═════ RECORDS

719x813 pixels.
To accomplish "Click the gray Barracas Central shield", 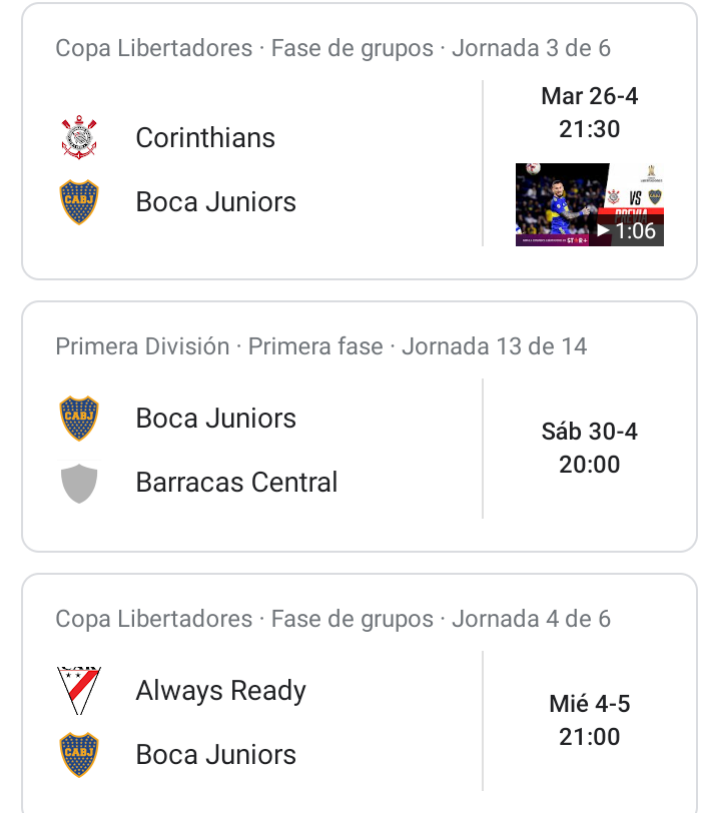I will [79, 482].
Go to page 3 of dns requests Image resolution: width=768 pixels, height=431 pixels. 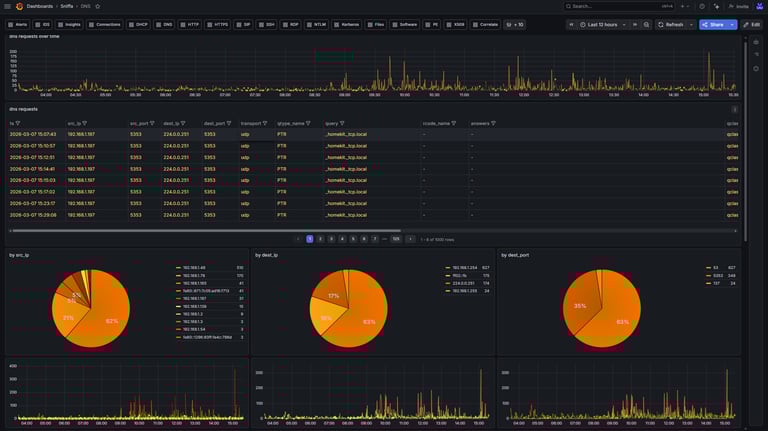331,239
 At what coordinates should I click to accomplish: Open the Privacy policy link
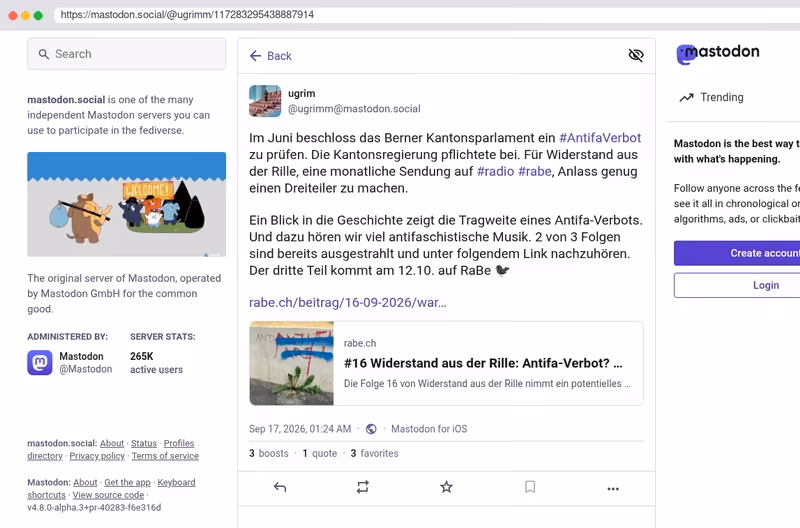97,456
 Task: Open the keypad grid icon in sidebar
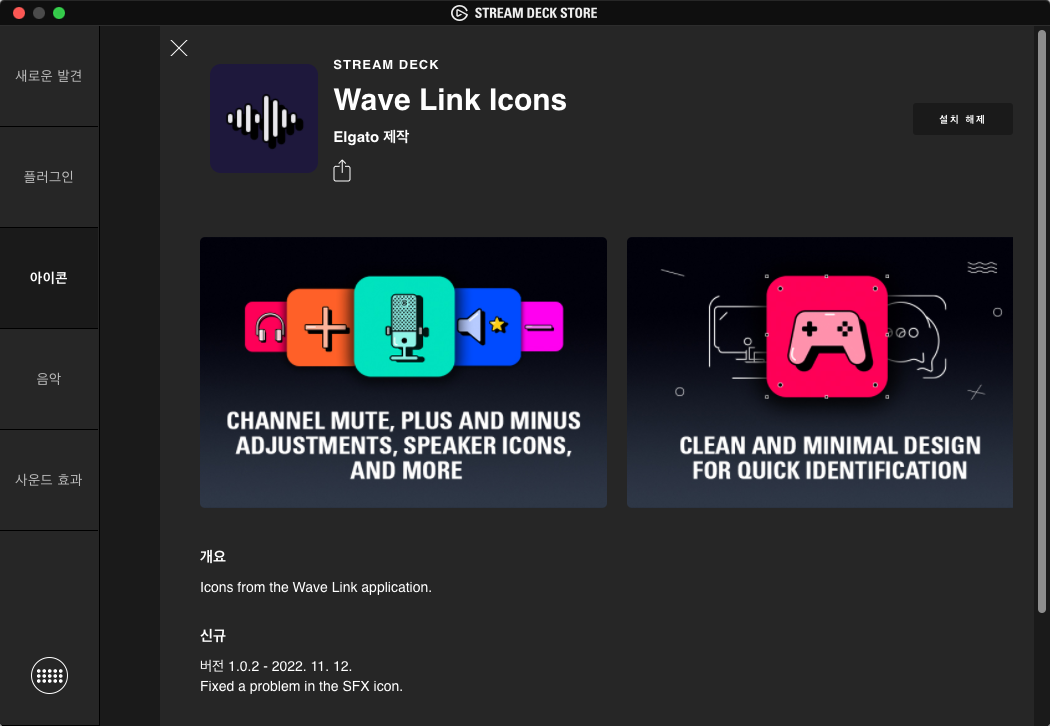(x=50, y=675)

══════════

Exclude the pictures, and output exactly the lines from the one with "At what coordinates" through the last line of the records, both included.

#### EXERCISE RESPONSE
 At what coordinates should I click to accomplish: Open the Privacy policy link
97,456
 Task: Open the keypad grid icon in sidebar
(x=50, y=675)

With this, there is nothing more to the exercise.